We were patrolling the the trails between the ponds when we saw this guy, who is shorter than my 5' 7" frame and probably the same weight as mine, but he was holding a Canon 1D MkII with a 500mm lens attached to it! Let me tell you that this combination is quite heavy. When he told us that he is there to shoot Ospreys in flight, I was definitely impressed! While we were talking shop, he pointed to a fluttering white bird in the distance. "White-tailed Kite", he said nonchalantly. Wanting to get a picture of this bird in flight, Cynthia persuaded me to go after the beautiful raptor.

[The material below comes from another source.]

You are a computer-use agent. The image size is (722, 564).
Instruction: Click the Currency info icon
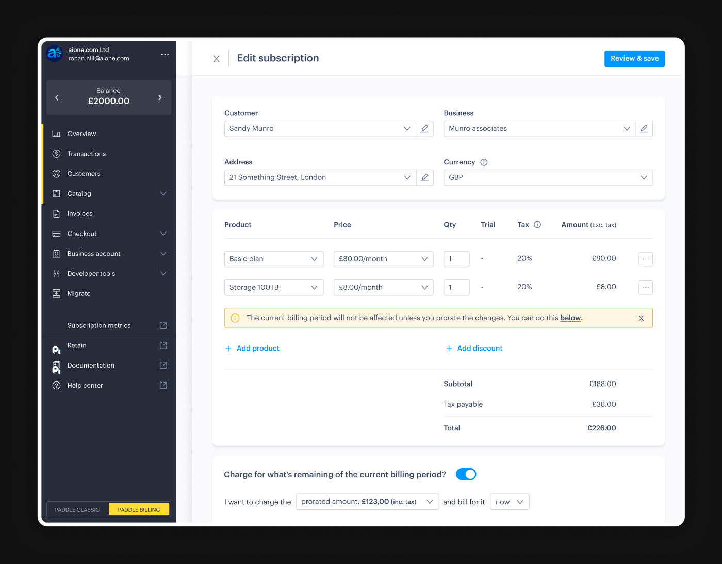coord(483,162)
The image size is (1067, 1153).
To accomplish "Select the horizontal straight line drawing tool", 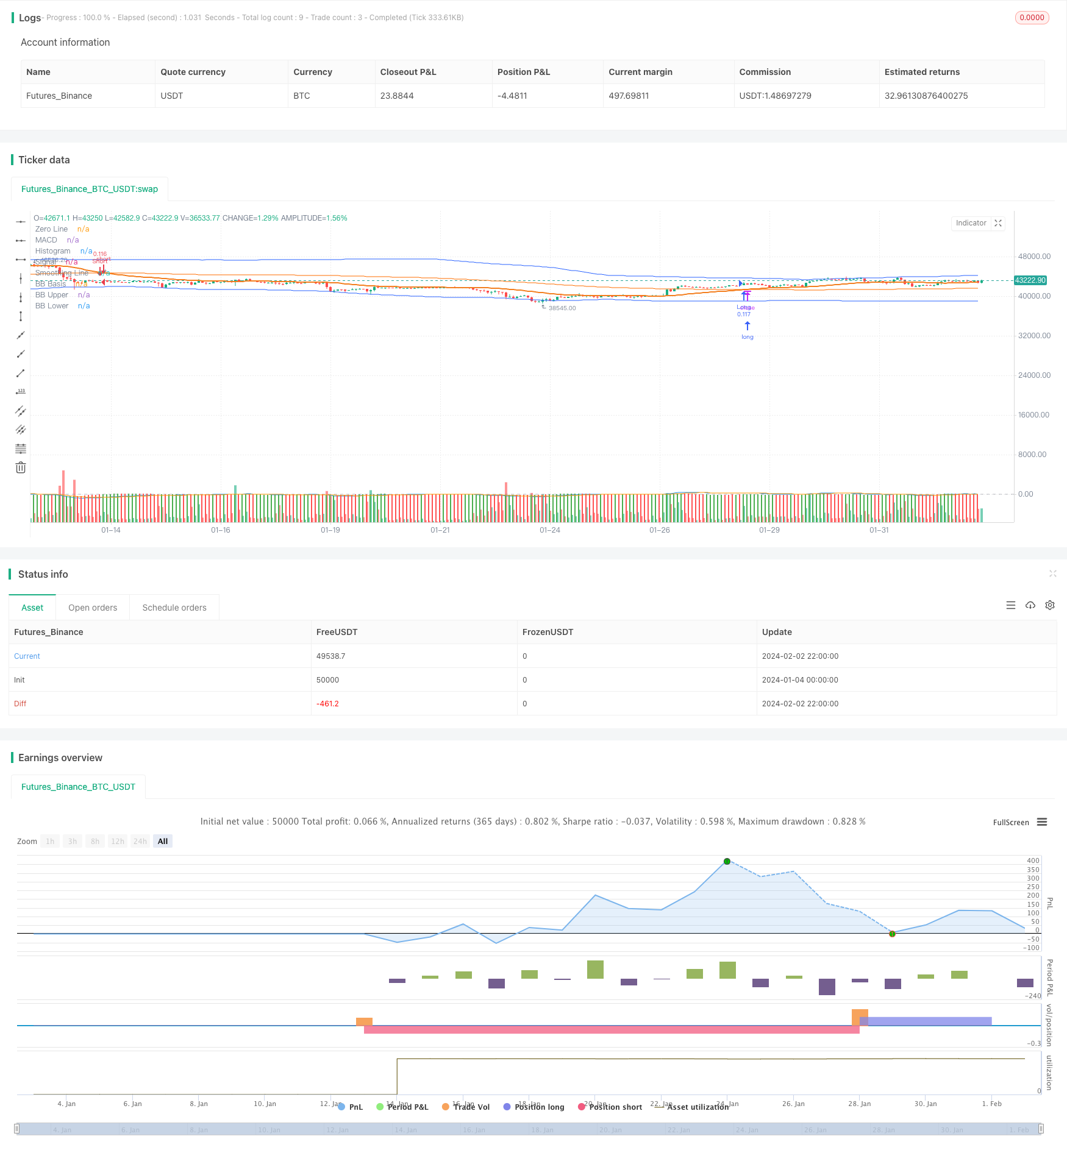I will (x=21, y=222).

Of course, the kite was nowhere to be found when we got to the place where Thang (the guy with the big lens) saw it. But as luck would have it, when we were going back, we saw a Mourning Dove perched on a bare branch cooing sweetly to his ladylove. We started clicking away. After a while he flew off but we glimpsed some movement among the leaves below where he used to be. Silently moving closer we saw the object of his affections. Once again cameras were raised to capture the image of this lovely creature. Cynthia, who always has a passion for perfection, wanted a clearer view of the bird. To do this, she had to stand on top of a narrow concrete fence, about three feet high. There she went merrily shooting while her faithful and loving husband steadied her lest she topple over and ruin precious and expensive equipment. From her higher, if precarious, vantage point, she naturally got the better photos. And I can proudly say that she had my support on that.
Content with the pictures we got and sunset about to happen soon, we started the trek back to the parking lot. Then we met a lady (if you could call her that) with a young boy in tow and a small dog on a leash. I informed her that dogs are not allowed in the sanctuary and there are signs at the entrance that say so. "Oh, I didn't know that.", she replied coolly, and ignoring completely the information just given her, proceeded towards the ponds. Thanks to my wife's even-temperedness for restraining me from giving the interloper a piece of my mind and probably a even a piece of San Joaquin mud.
Oh well, our day has just gone to the dogs.